- **Exercise directions**:
Every record below, from first to last, should be copied exactly; leave the pictures out.

- **Data shown**:

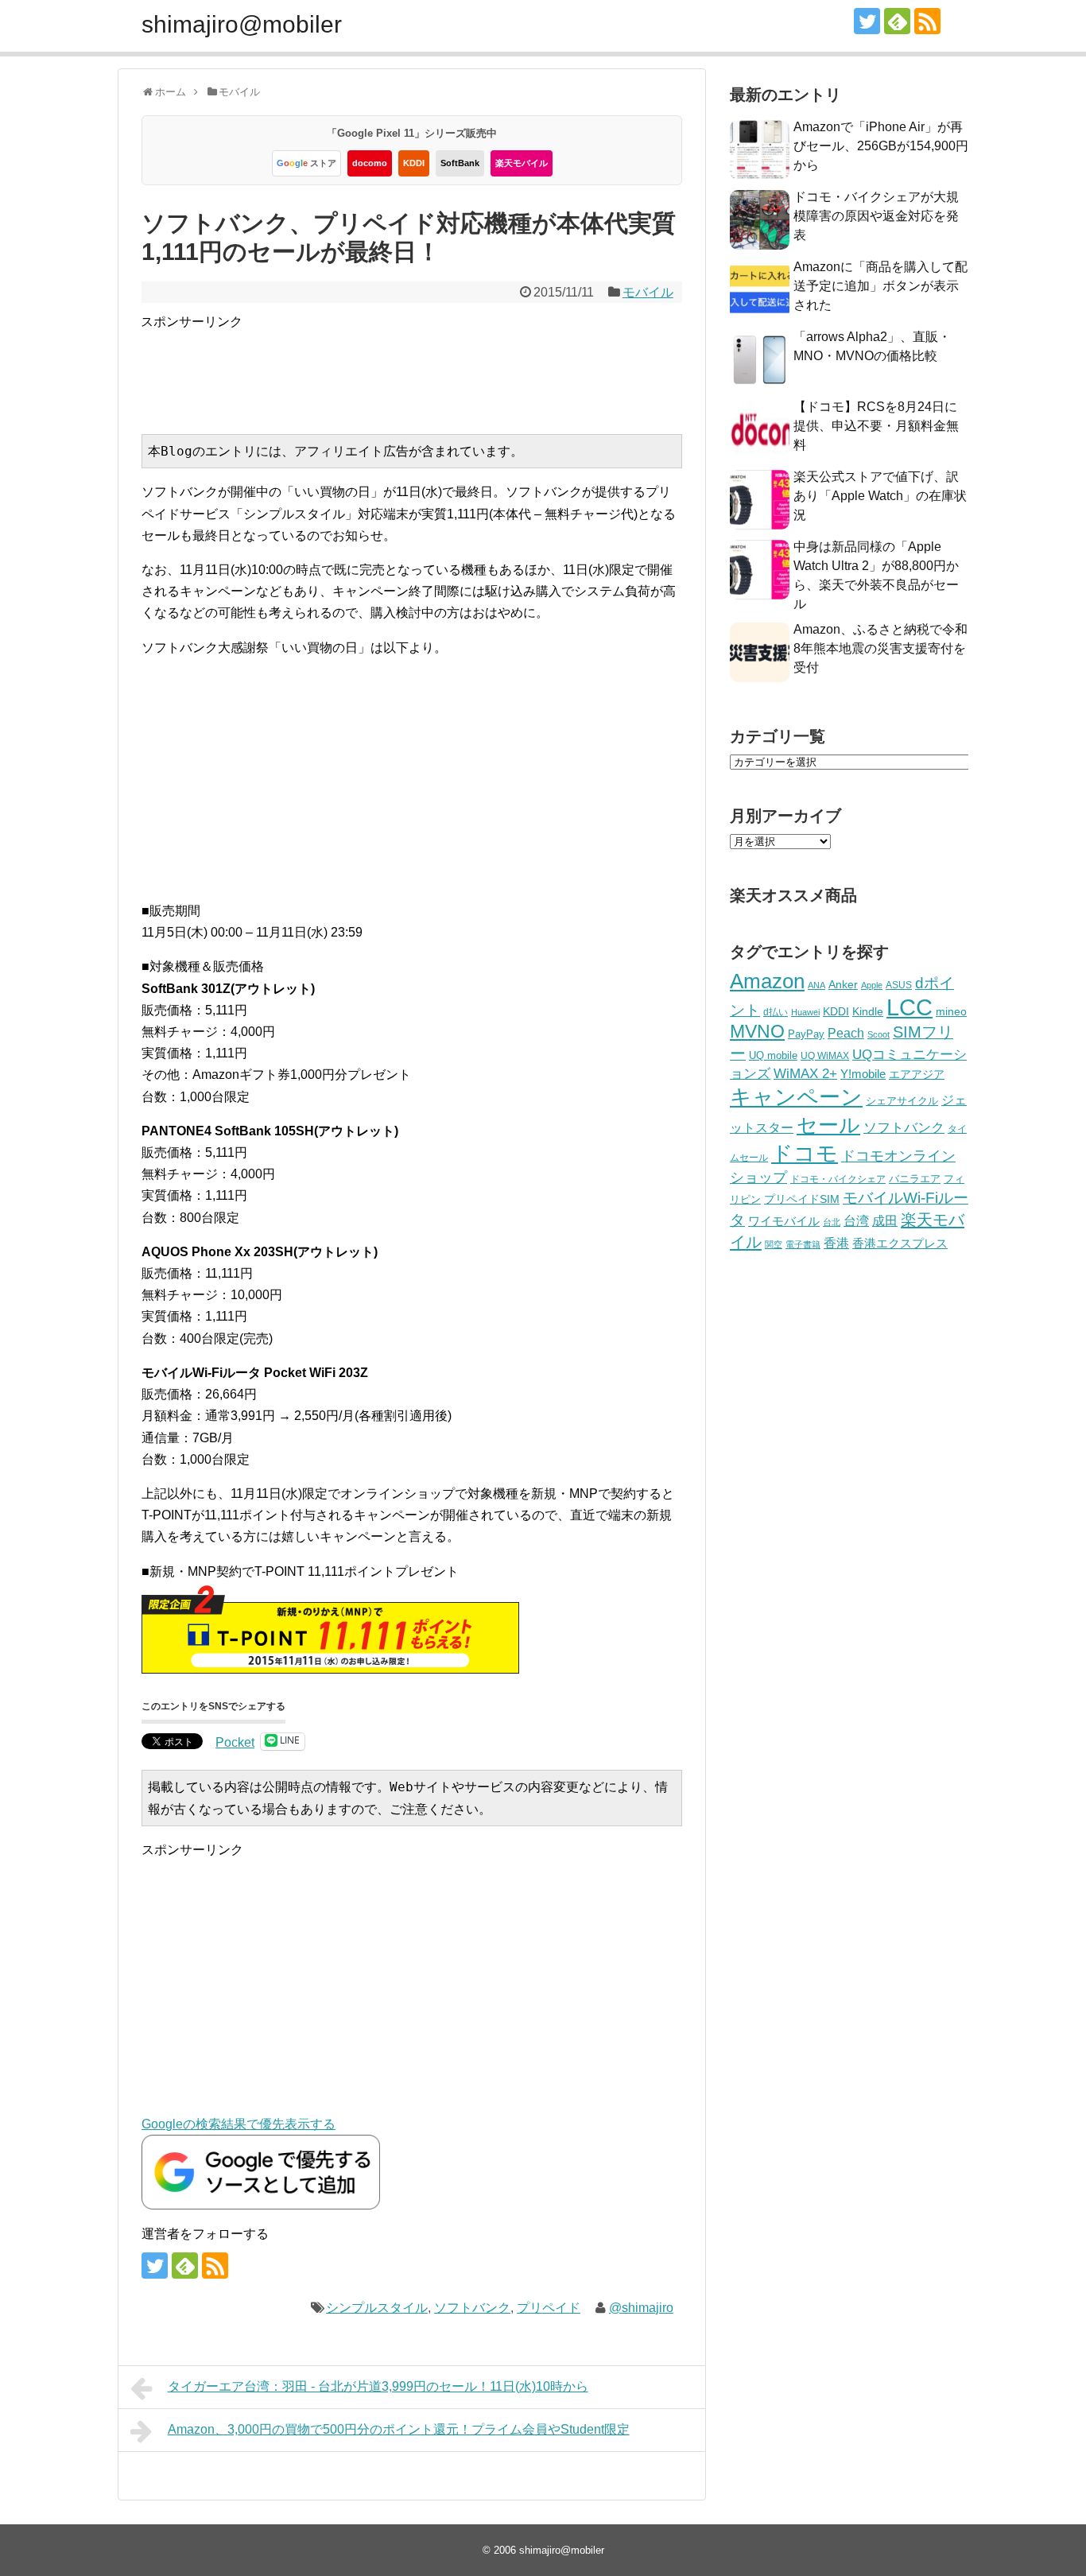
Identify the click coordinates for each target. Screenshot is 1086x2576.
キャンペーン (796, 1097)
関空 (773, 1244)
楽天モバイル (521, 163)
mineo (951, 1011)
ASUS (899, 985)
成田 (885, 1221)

- **Your response**:
Identify the click coordinates for each target. Screenshot is 1086x2576.
キャンペーン (796, 1097)
関空 (773, 1244)
楽天モバイル (521, 163)
mineo (951, 1011)
ASUS (899, 985)
成田 (885, 1221)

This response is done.